<<<<
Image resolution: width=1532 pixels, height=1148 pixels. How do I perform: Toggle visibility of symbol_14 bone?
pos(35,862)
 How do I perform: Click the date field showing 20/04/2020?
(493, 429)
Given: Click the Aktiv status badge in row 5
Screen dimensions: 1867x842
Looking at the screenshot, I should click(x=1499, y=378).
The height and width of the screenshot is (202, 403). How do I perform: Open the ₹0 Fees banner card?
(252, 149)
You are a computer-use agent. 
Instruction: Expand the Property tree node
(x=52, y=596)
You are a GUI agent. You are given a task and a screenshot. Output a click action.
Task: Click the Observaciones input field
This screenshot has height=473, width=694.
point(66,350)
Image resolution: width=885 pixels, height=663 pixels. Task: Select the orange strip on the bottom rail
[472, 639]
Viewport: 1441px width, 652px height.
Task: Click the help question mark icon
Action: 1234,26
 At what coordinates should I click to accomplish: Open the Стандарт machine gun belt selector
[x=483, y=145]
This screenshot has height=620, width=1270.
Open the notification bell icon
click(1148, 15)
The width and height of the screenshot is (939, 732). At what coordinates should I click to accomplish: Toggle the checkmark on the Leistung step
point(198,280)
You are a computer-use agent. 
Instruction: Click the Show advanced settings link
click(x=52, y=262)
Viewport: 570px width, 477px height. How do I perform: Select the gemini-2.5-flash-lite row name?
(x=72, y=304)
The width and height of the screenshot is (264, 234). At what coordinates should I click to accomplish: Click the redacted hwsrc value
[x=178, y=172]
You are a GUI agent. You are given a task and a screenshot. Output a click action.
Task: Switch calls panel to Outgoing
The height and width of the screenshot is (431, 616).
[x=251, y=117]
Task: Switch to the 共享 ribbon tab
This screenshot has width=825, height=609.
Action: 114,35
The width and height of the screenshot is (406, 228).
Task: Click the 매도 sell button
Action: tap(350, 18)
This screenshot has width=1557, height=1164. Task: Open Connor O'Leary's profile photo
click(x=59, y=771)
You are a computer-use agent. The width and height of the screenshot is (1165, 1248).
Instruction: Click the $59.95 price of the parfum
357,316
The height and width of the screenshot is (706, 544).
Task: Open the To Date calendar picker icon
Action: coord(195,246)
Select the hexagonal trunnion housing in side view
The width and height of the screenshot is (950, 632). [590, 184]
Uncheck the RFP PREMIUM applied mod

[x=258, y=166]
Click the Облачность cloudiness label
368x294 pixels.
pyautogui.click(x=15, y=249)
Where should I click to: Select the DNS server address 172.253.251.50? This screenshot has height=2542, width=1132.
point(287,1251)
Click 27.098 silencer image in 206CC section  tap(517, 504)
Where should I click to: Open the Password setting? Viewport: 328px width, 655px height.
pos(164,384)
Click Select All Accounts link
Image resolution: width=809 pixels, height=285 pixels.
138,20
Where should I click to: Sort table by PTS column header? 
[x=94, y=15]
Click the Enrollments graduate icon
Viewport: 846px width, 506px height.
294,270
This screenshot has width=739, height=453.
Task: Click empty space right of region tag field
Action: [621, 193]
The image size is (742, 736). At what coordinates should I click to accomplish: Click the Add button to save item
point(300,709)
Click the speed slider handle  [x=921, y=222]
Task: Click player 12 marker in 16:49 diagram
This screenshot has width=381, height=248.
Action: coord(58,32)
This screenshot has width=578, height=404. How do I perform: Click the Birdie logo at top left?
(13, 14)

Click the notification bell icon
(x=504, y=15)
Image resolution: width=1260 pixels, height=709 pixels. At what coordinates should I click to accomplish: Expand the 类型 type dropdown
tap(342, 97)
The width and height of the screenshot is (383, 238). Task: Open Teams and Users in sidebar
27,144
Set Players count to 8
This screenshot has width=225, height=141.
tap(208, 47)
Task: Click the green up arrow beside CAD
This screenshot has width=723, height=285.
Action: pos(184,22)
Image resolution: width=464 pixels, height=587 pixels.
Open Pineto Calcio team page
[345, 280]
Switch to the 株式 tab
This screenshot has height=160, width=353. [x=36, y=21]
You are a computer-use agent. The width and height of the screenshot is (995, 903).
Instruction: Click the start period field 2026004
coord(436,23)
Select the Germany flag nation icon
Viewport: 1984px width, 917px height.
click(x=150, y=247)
>>>>
From the records above, copy only the lines starting with the line that holds "Click the notification bell icon" and going on through the line that holds "is (995, 903).", exactly as written.

### Solution for this task
Click the notification bell icon
(x=504, y=15)
Image resolution: width=1260 pixels, height=709 pixels. At what coordinates should I click to accomplish: Expand the 类型 type dropdown
tap(342, 97)
The width and height of the screenshot is (383, 238). Task: Open Teams and Users in sidebar
27,144
Set Players count to 8
This screenshot has width=225, height=141.
tap(208, 47)
Task: Click the green up arrow beside CAD
This screenshot has width=723, height=285.
Action: pos(184,22)
Image resolution: width=464 pixels, height=587 pixels.
Open Pineto Calcio team page
[345, 280]
Switch to the 株式 tab
This screenshot has height=160, width=353. [x=36, y=21]
You are a computer-use agent. The width and height of the screenshot is (995, 903).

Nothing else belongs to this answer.